**Data for review:**
┄┄┄┄┄┄┄┄┄┄

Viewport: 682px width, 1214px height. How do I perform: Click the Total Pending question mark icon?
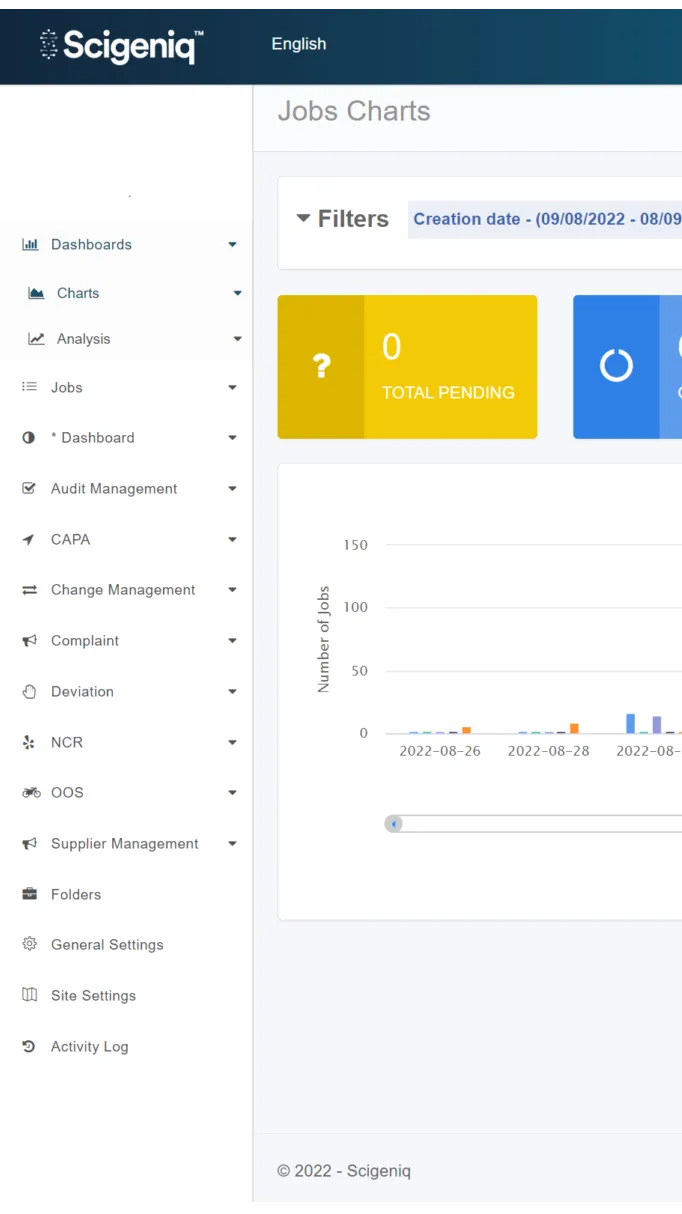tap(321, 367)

┄┄┄┄┄┄┄┄┄┄

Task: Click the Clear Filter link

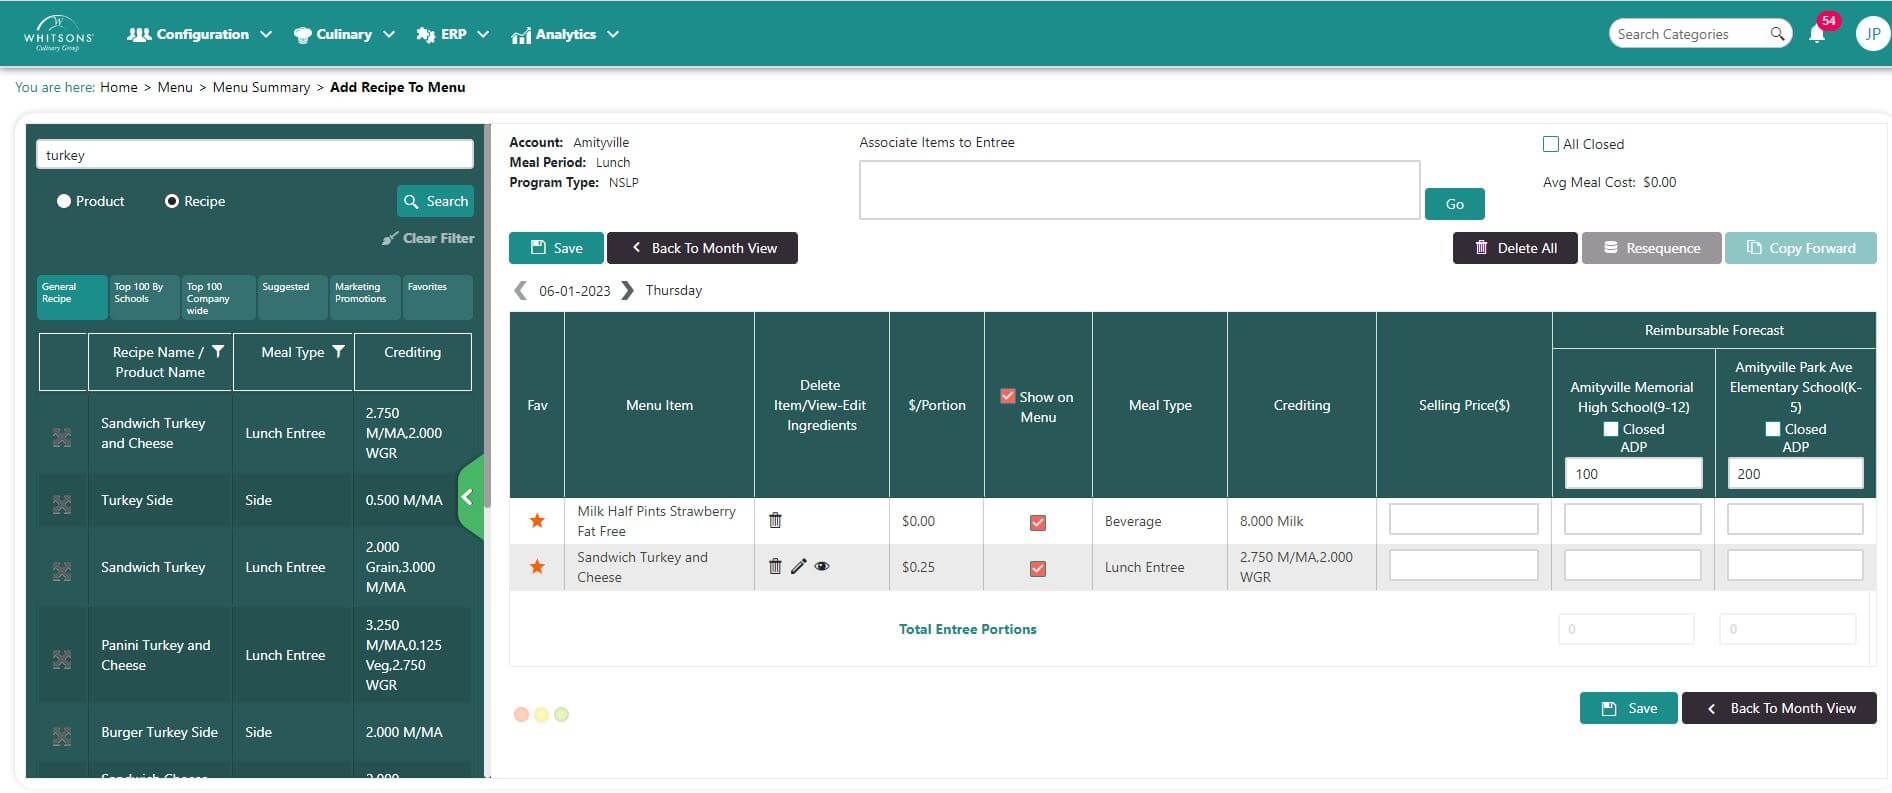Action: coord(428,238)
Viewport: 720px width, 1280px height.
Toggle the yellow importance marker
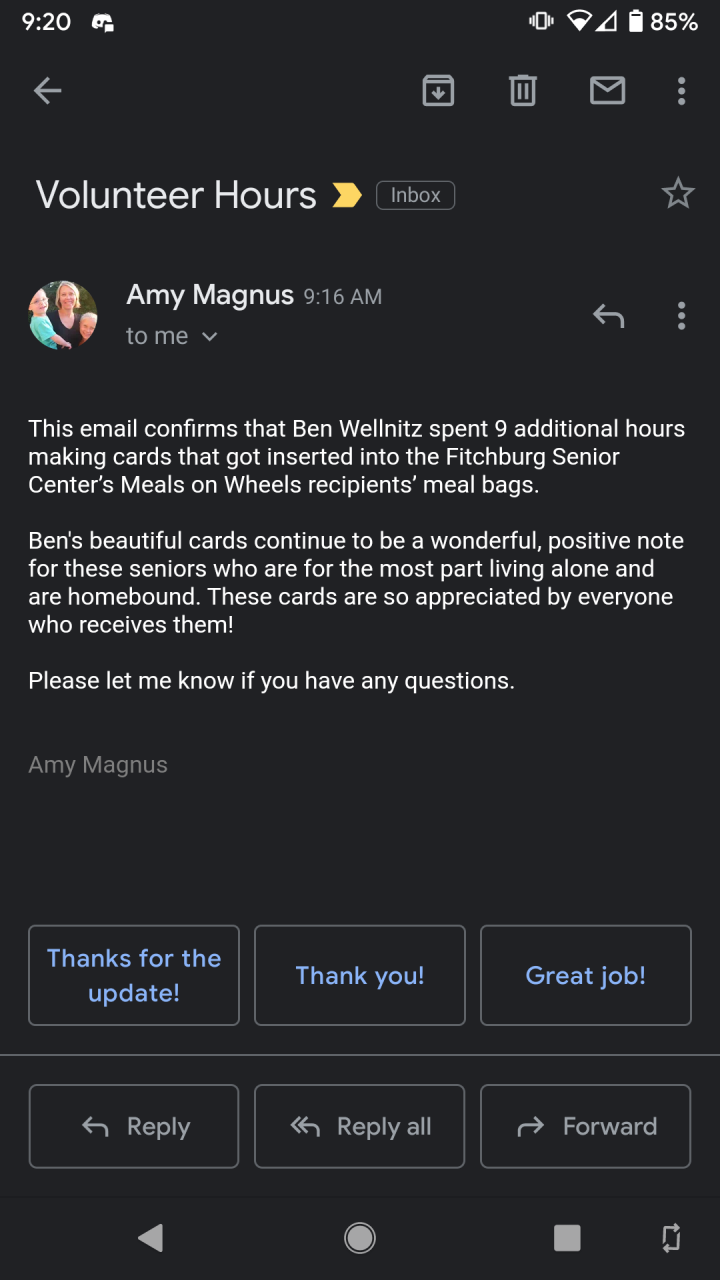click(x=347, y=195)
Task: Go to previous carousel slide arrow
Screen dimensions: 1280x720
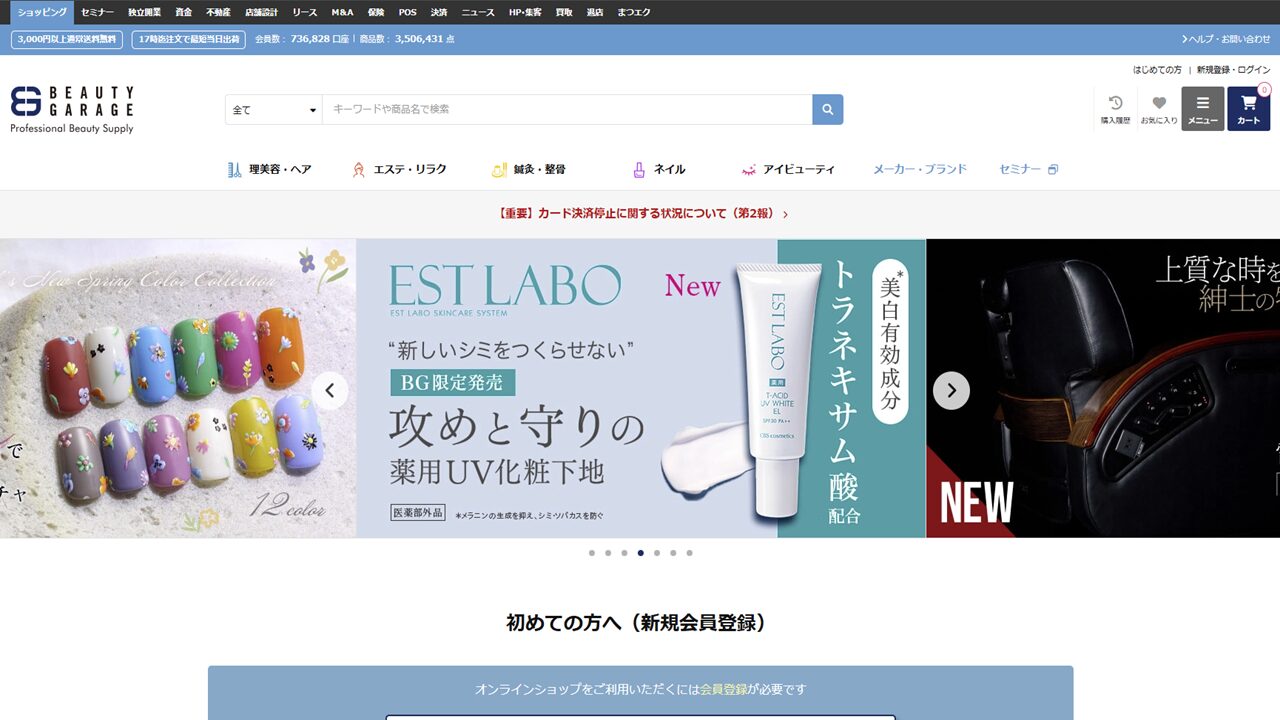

┄┄┄┄┄┄┄┄┄┄

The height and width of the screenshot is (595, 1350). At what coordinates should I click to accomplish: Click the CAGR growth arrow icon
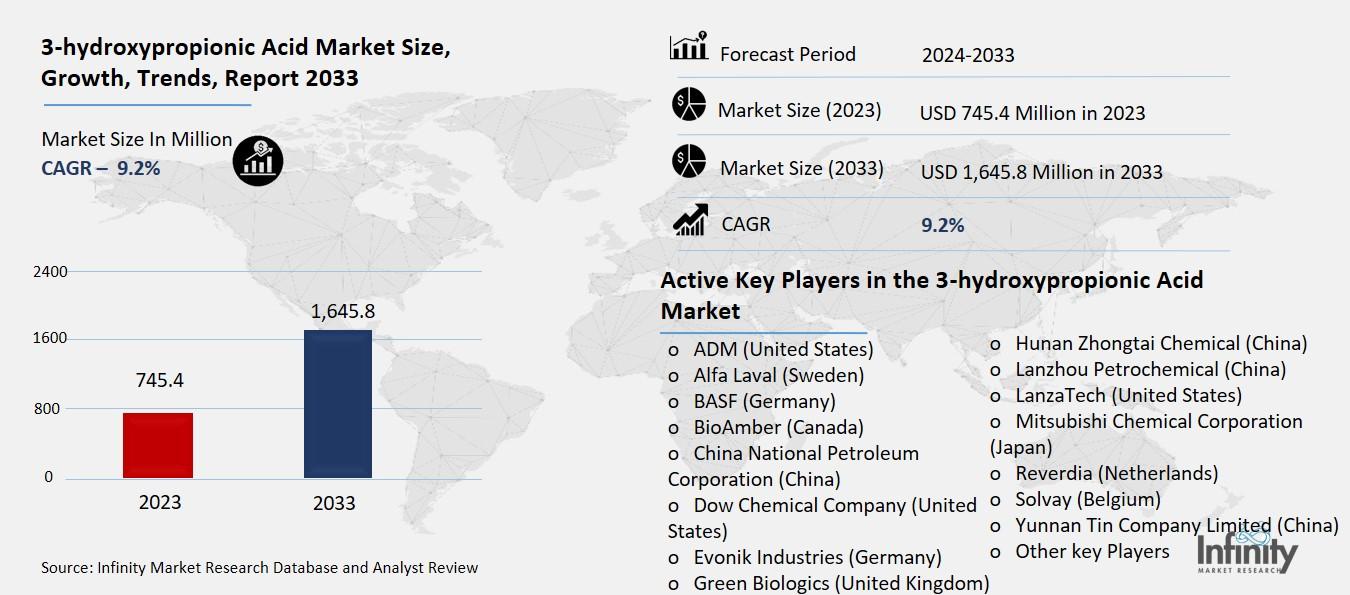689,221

┄┄┄┄┄┄┄┄┄┄

**Your assignment:**
Output exactly, and only, the lines of the entries above from the one with "Toggle the yellow importance marker" up to and including the one with "Screen dimensions: 1280x720"; pictures are to be left out.

**Solution:**
Toggle the yellow importance marker
click(x=347, y=195)
Task: Go to previous carousel slide arrow
Screen dimensions: 1280x720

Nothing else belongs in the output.